OSWEGO — With an explosion of users on smartphones and other portable devices, SUNY Oswego recently rolled out a new enhanced mobile website while launching complementary apps in the Apple and Android stores.
Mobile-enabled websites focus on user tasks. The college developed its first such site in-house in summer 2011. The original site’s most popular features have included an online directory where users can call or email contacts directly, an interactive map, dining menu and modules supporting events like Reunion or Orientation.
For the new mobile site, academic enhancements are on the horizon, such as better integration to support online and hybrid learning, as well as opportunities to better allow students to check grades and register for classes via mobile devices.

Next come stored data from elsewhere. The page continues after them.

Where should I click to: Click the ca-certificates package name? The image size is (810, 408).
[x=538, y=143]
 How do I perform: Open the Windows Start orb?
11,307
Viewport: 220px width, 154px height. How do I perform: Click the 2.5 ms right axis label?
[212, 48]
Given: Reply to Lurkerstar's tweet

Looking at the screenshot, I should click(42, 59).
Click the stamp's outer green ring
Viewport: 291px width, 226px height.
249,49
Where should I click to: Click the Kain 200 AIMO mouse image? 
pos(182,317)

Web analytics demonstrated the need to adapt to mobile technologies. For the 12 months ending October 2011, 2.9 percent of all campus visits to oswego.edu came via mobile devices — smartphones and tablets. For the 12 months ending October 2012, the figure more than doubled to 7.8 percent. By last month, 10.1 percent of visitors to the website were on mobile devices. Sift out internal traffic — such as in computer labs and personal computers on campus — and the external mobile traffic for the past month leaps to 17.3 percent.

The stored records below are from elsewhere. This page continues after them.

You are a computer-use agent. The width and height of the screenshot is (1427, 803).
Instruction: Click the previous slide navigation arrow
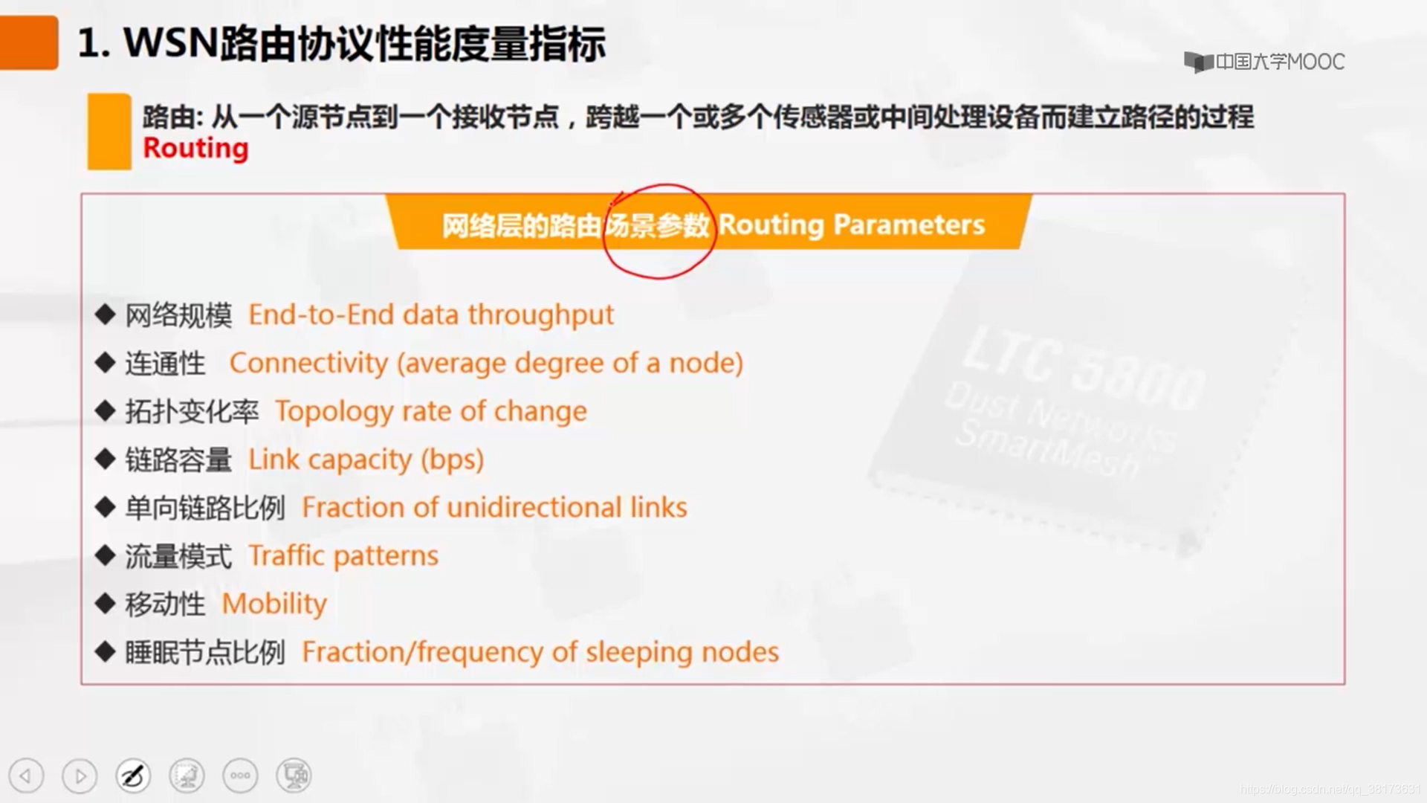click(25, 775)
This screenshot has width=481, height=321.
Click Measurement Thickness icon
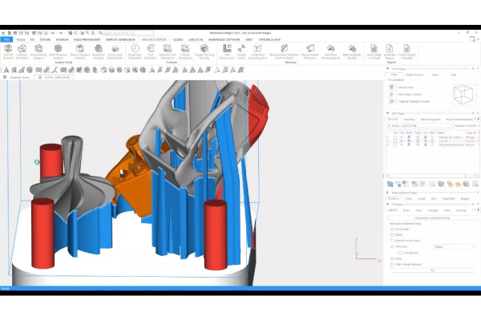pos(313,51)
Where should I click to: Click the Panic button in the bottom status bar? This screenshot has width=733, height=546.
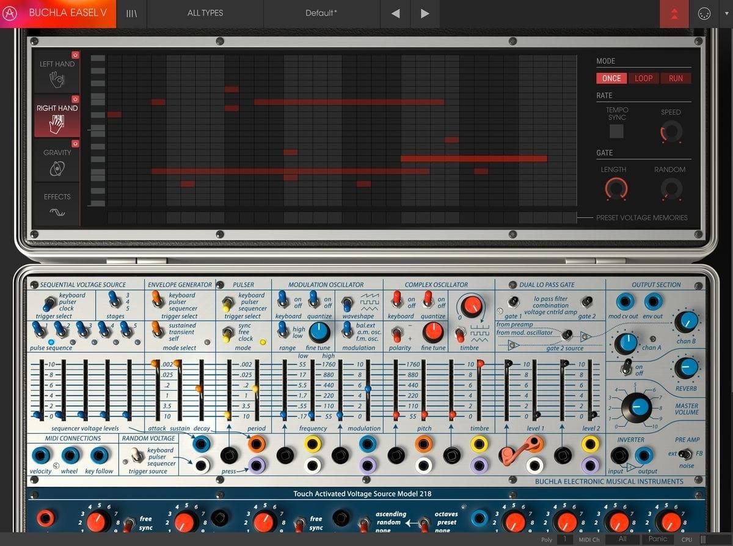tap(658, 540)
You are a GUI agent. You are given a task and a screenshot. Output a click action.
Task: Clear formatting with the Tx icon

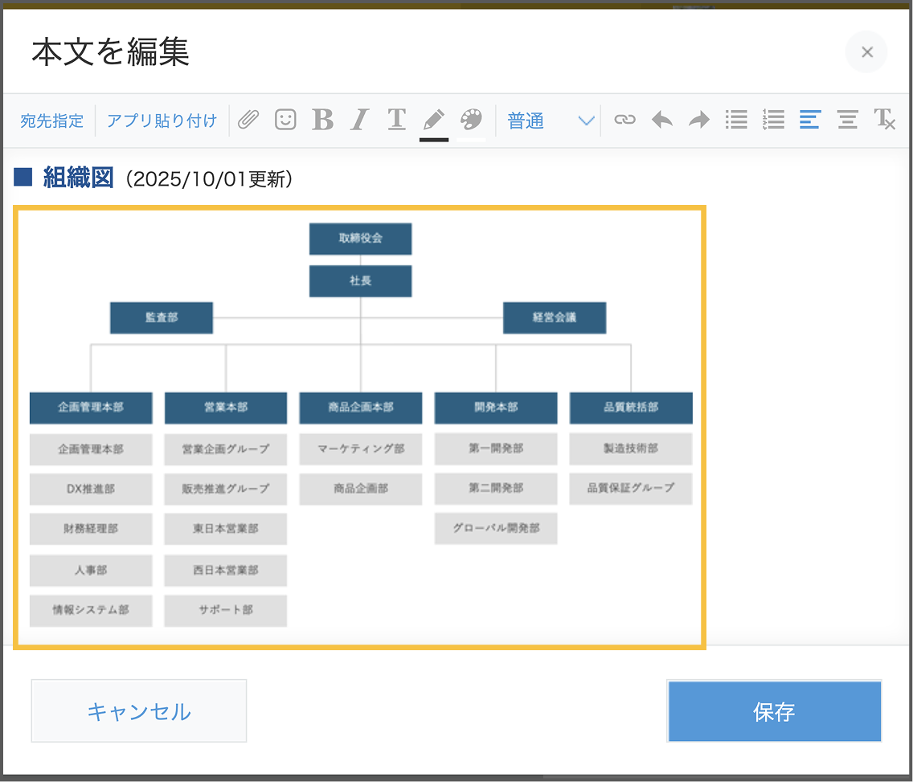[885, 119]
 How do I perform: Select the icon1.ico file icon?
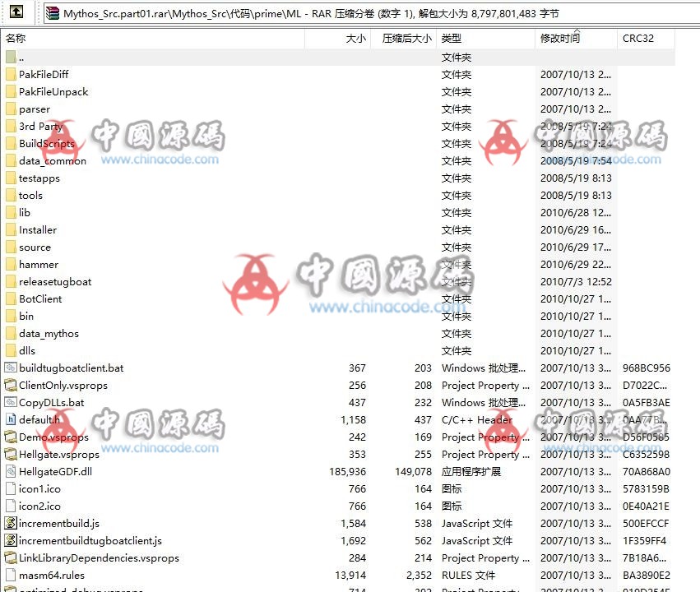point(11,489)
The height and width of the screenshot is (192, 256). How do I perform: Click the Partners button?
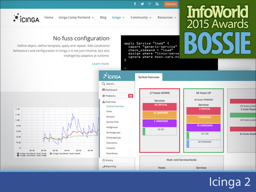click(x=171, y=4)
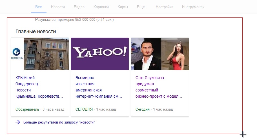Open headline 'Всемирно известная американская интернет-компания'

pyautogui.click(x=99, y=87)
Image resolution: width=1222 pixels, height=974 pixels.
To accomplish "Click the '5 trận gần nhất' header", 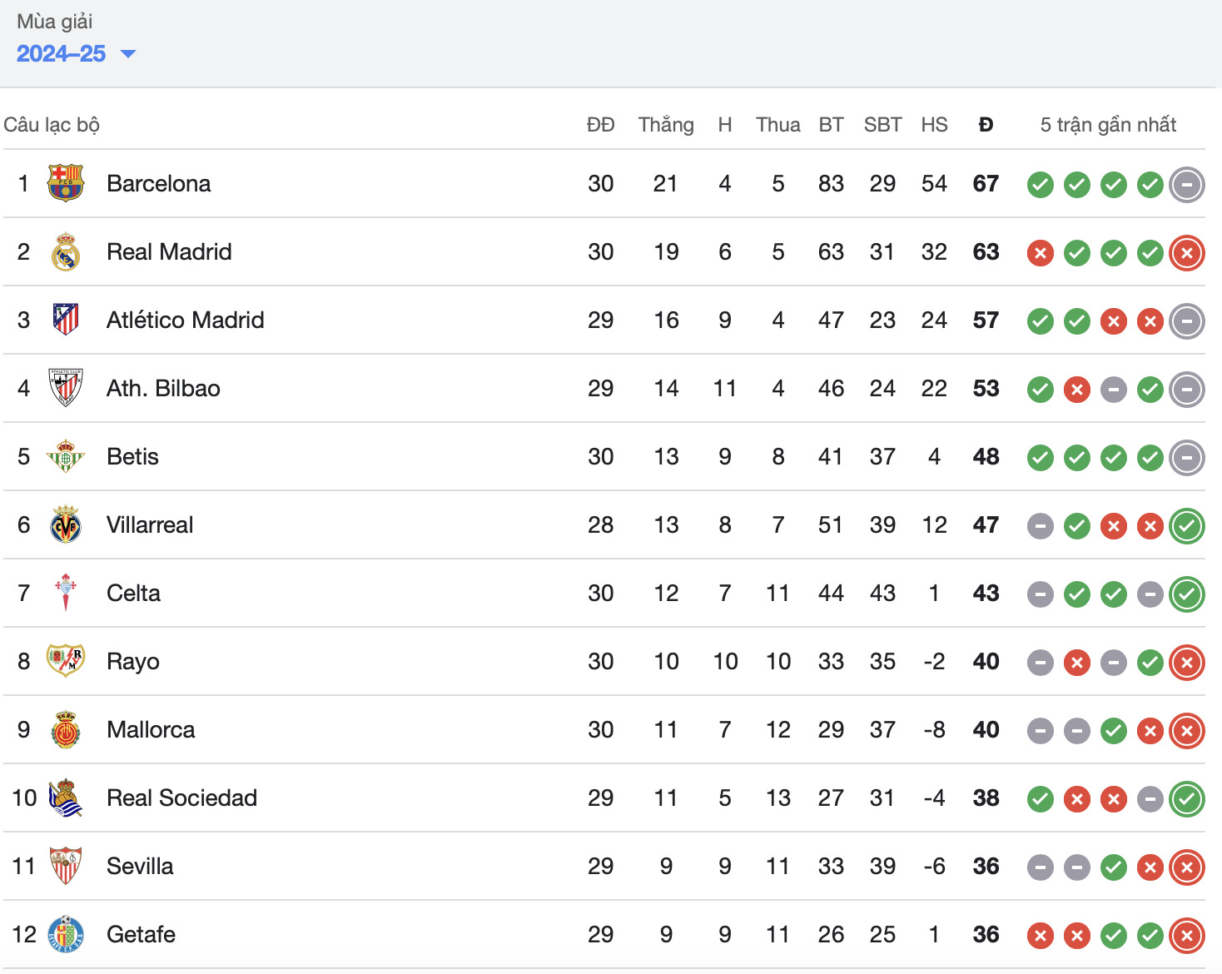I will coord(1108,125).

The college’s Public Affairs Office and Campus Technology Services partnered to work with Modo Labs, which provided a mobile Web framework and designed and implemented the new mobile site.

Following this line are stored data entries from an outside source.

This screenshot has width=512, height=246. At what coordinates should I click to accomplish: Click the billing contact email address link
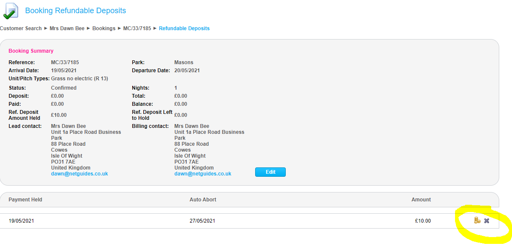point(203,174)
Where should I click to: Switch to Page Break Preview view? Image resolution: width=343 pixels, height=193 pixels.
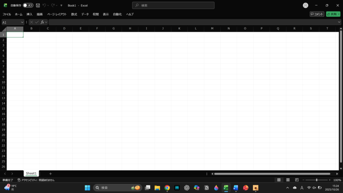[x=297, y=180]
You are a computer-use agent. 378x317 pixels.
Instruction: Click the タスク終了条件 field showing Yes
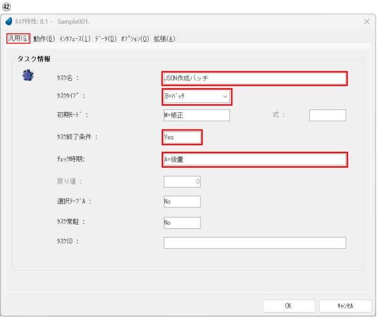[x=182, y=137]
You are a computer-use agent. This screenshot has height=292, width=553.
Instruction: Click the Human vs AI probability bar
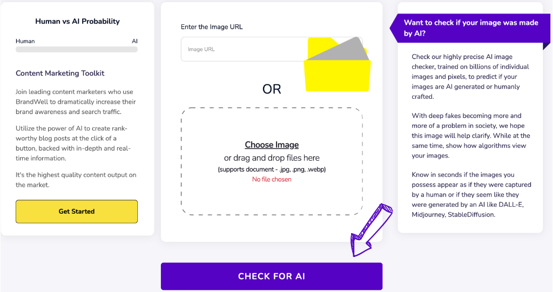click(77, 50)
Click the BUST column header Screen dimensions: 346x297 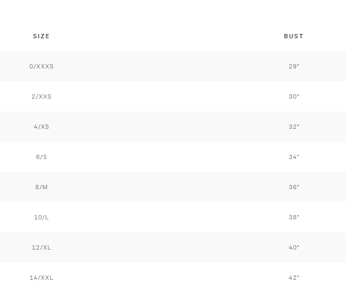[294, 36]
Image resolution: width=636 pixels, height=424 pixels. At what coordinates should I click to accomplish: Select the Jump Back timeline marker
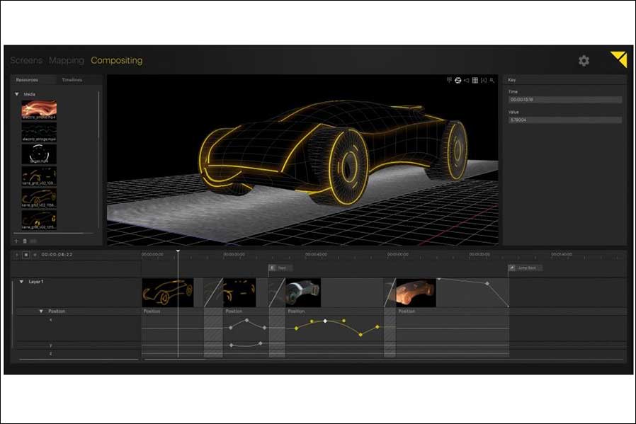[x=526, y=268]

“Modo also adapted the mobile site into two native apps — one for iPhones and iPod Touch devices, and one for Android devices,” said Rick Buck, Web support specialist in SUNY Oswego’s Office of Public Affairs.
Buck developed the early mobile website from Mobile Web Open Source Project, “a cousin framework of Kurogo, which Modo Labs uses,” he said. “Kurogo has a very active developer community and Modo Labs encourages its developers to continue building upon and improving its open source framework. It means there is a lot of community and professional support, more so than our previous framework.”
James Daniello, a student employee majoring in computer science until his summer 2012 graduation, developed the new dining menu and weather modules in the mobile Web and native apps. “We were very fortunate to have a student of James’ skill level and problem-solving ability to take on parts of the project,” Buck said.
One challenge the boom in the mobile marketplace brought was providing a presence that represents the college as a whole in a way that makes smart use of resources, said Tim Nekritz, associate director of public affairs and director of Web communication.
“For the past few years, you’d have vendors contacting various offices and departments trying to sell them one-off apps that just addressed a small niche at what were, honestly, outrageous prices,” Nekritz said. “And that was just for set-up fee. Once someone goes with them, they are stuck with additional costs any time they would want to change something, which would be often.”
Such a decentralized approach also would have yielded different silos with no central representation of the college that can answer all of a student’s questions or problems, he added.
“The elephant in the room is that we’re one college where our students, faculty, staff and visitors should have one mobile site or app that can address needs across departments and offices,” Nekritz said.
Users can find the mobile site at m.oswego.edu or the apps listed as “SUNY Oswego Mobile” in the App Store and on Google Play.